Hacker News new | ask | show | jobs
by Etheryte 1464 days ago
If I understood correctly, the problem you're describing is essentially the following. The locks have a timeout to them to avoid zombie locks etc. However this means we can have system A obtain a lock (or a lease, if you prefer) and begin a long-running process on the given resource. However, during the long-running process, the lock times out and system B can acquire a lock, thinking it's the only one using the resource, leading to a conflict. Did I understand you correctly?
2 comments

We once had a bug from this incorrect use of "distributed locks". A server we accessed under a lock suddenly started lagging past the timeout of the lock, another server using the lock assumed the lock was released (i.e. timed out) and acquired it, while the original server assumed it still owned the lock. Data corruption occurred.

This implementation has "heartbeats" so I wonder whether it solves the problem.

Heartbeats does not solve it. You need fencing tokens to reject writes if the lock has expired.

See this amazing article by Martin Kleppman, author of Designing Data-Intensive Applications.

"How to do distributed locking"

https://martin.kleppmann.com/2016/02/08/how-to-do-distribute...

It's really up to the client implementation.

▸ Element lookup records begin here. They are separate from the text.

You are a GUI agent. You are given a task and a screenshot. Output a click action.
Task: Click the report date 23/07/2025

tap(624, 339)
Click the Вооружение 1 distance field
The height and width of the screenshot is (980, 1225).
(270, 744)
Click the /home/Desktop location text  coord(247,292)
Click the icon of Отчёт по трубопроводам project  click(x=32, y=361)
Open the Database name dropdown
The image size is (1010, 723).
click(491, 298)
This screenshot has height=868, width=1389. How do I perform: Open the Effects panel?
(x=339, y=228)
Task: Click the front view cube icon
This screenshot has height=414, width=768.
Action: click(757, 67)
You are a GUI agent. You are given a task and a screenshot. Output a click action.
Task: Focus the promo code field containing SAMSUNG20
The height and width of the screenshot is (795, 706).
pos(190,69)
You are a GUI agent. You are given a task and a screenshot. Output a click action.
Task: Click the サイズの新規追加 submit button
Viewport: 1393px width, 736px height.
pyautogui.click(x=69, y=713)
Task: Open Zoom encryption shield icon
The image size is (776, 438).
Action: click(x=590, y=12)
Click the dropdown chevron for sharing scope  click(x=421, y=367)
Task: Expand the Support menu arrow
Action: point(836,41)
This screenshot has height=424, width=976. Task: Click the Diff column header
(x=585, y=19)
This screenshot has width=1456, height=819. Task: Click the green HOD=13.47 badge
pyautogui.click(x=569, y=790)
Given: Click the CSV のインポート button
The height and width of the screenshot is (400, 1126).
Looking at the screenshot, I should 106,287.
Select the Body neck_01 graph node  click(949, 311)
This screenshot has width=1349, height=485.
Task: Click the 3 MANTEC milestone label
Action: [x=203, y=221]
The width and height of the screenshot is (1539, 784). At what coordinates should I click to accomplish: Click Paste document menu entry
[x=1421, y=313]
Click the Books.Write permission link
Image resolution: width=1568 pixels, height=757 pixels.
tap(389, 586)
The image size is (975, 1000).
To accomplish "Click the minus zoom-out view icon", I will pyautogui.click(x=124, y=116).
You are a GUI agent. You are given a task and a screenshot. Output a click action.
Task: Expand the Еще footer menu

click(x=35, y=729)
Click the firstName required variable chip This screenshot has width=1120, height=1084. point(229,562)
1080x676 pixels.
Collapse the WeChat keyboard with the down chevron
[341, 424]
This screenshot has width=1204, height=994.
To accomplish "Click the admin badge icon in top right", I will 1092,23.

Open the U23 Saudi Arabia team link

In order to deal with long-running processes, the client Python implementation uses a separate thread for sending periodic heartbeats to the lockable server, which serves to do 2 things:

  1. renew the lease so it doesn't expire which would release the lock
  2. notify the main worker thread in the even the lock has been lost
The GP's point was that the heartbeat thread can hang in pathological cases, which means the main worker thread would not be notified that it has lost the lock.

This can be addressed in a few ways - one way being by adding fencing tokens[0]. However, that requires modifying the underlying resource you are accessing.

[0]: https://ebrary.net/64834/computer_science/fencing_tokens

What's the advantage of heartbeats over a simpler implementation via SETNX in Redis if you still need fencing tokens?